How to save specific columns from different files into one file-CodePudding

I am new to python and I'm using Python 3.9.6. I have about 48 different files all with "Cam_Cantera_IDT_output_800K_*.csv" in the name. For example: Cam_Cantera_IDT_output_800K_7401.csv and Cam_Cantera_IDT_output_800K_8012.csv. All the files have a time column t followed by many columns named X_oh, X_ch2, X_h20 etc. I want to write a code that goes to each of these 48 files and takes only the t and X_ch2 columns and saves them in a new file. Since the time column is the same for all 48 files I just want 1 time column t followed by 48 columns of X_ch2, so 49 columns in total.

My first attempt was using append:

#Using .append, this code runs
import pandas as pd
import glob

require_cols = ['t', 'X_ch2']
all_data = pd.DataFrame()

for f in glob.glob("Cam_Cantera_IDT_output_800K_*.csv"):
    df = pd.read_csv(f, usecols = require_cols)
    all_data = all_data.append(df,ignore_index=True)

all_data.to_csv("new_combined_file.csv")

This code ran but it appended each file one underneath the other, so I had only 2 columns, one for t and one for X_ch2, but many rows. I later read that that's what append does, it adds the files one underneath the other.

I then tried using pd.concat to add the columns vertically next to each other. The code I used can be seen below. I unfortunately got the same result as with append. I got just 2 columns, one for time t and one for X_ch2 and all the files were added underneath each other.

#Attempting using pd.concat, this code runs
import glob
import pandas as pd

file_extension = 'Cam_Cantera_IDT_output_800K_*.csv'
all_filenames = [i for i in glob.glob(f"*{file_extension}")]

require_cols = ['t', 'X_ch2']

combined_csv_data = pd.concat([pd.read_csv(f, usecols = require_cols) for f in all_filenames], axis=0)

print(combined_csv_data)

combined_csv_data.to_csv('combined_csv_data.csv')

My last attempt was using pd.merge, I added on='t' for it to merge on the time column so that I only have 1 time column. I keep getting the error that I am missing 'right'. But when I add it to the line it tells me that right is not defined:

combined_csv_data = pd.merge(right, [pd.read_csv(f, usecols = require_cols) for f in all_filenames], on='t') => gives 'right' is not defined.

I tried using right_on = X_ch2 or right_index=True but nothing seems to work.

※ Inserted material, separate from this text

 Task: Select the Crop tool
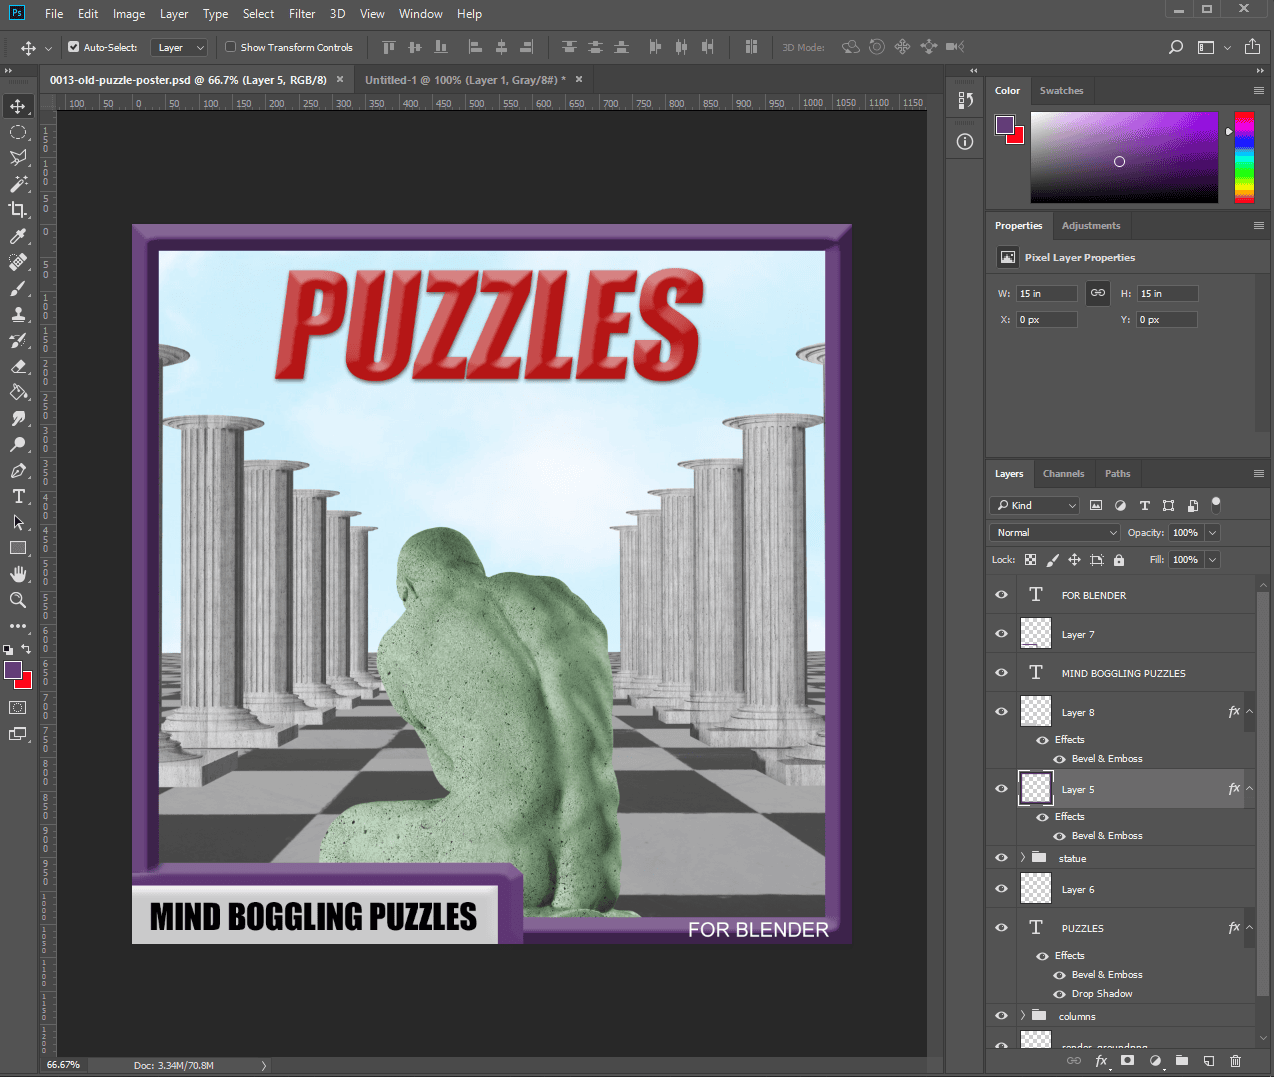click(18, 210)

The original code I tried, without any 'right' is shown below.

# A merge attempt
#TypeError: merge() missing 1 required positional argument: 'right'

import glob
import pandas as pd

file_extension = 'Cam_Cantera_IDT_output_800K_*.csv'
all_filenames = [i for i in glob.glob(f"*{file_extension}")]

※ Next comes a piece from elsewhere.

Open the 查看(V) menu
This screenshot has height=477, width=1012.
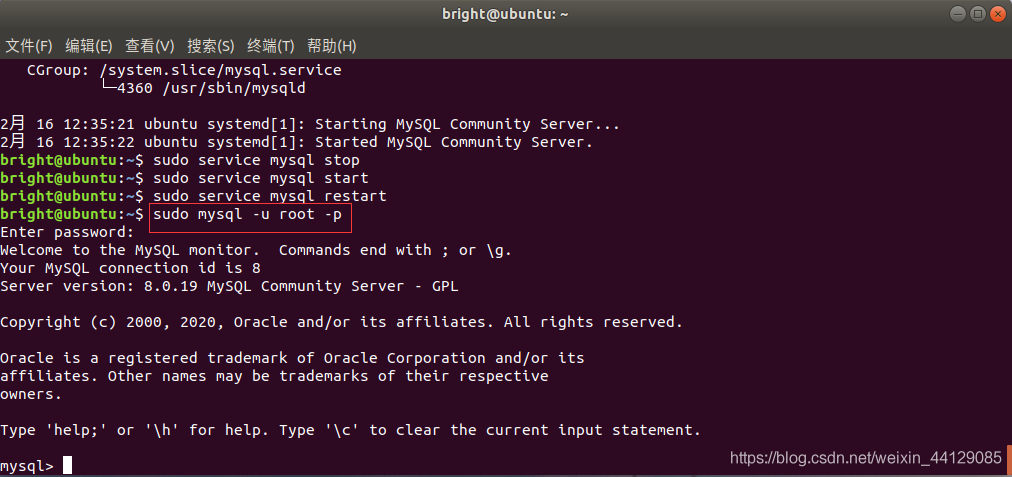150,46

require_cols = ['t', 'X_ch2']

combined_csv_data = pd.merge([pd.read_csv(f, usecols = require_cols) for f in all_filenames], on='t')

print(combined_csv_data)

combined_csv_data.to_csv('combined_csv_data.csv')

Any help would be highly appreciated, thank you.

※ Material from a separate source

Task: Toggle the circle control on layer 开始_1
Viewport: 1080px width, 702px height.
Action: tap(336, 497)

CodePudding user response：

Use axis=1 in concat and convert t column to index, select column X_ch2 for Series:

require_cols = ['t', 'X_ch2']
L = [pd.read_csv(f,usecols = require_cols, index_col=['t'])['X_ch2'] for f in all_filenames]
combined_csv_data = pd.concat(L, axis=1)

If need columns names rename by filenames for avoid duplicated 48 columns names:

import os

L = [pd.read_csv(f, 
                 usecols = require_cols, 
                 index_col=['t'])['X_ch2'].rename(os.path.basename(f))
        for f in all_filenames]

CodePudding user response：

If installing convtools library is an option, then:

import glob

from convtools import conversion as c
from convtools.contrib.tables import Table

required_cols = ["t", "X_ch2"]
table = None
for number, f in enumerate(glob.glob("Cam_Cantera_IDT_output_800K_*.csv")):
    table_ = (
        Table.from_csv(f, header=True)
        .take(*required_cols)
        .rename({"X_ch2": f"X_ch2__{number}"})
    )
    if table is None:
        table = table_
    else:
        table = table.join(table_, on="t", how="full")

table.into_csv("new_combined_file.csv", include_header=True)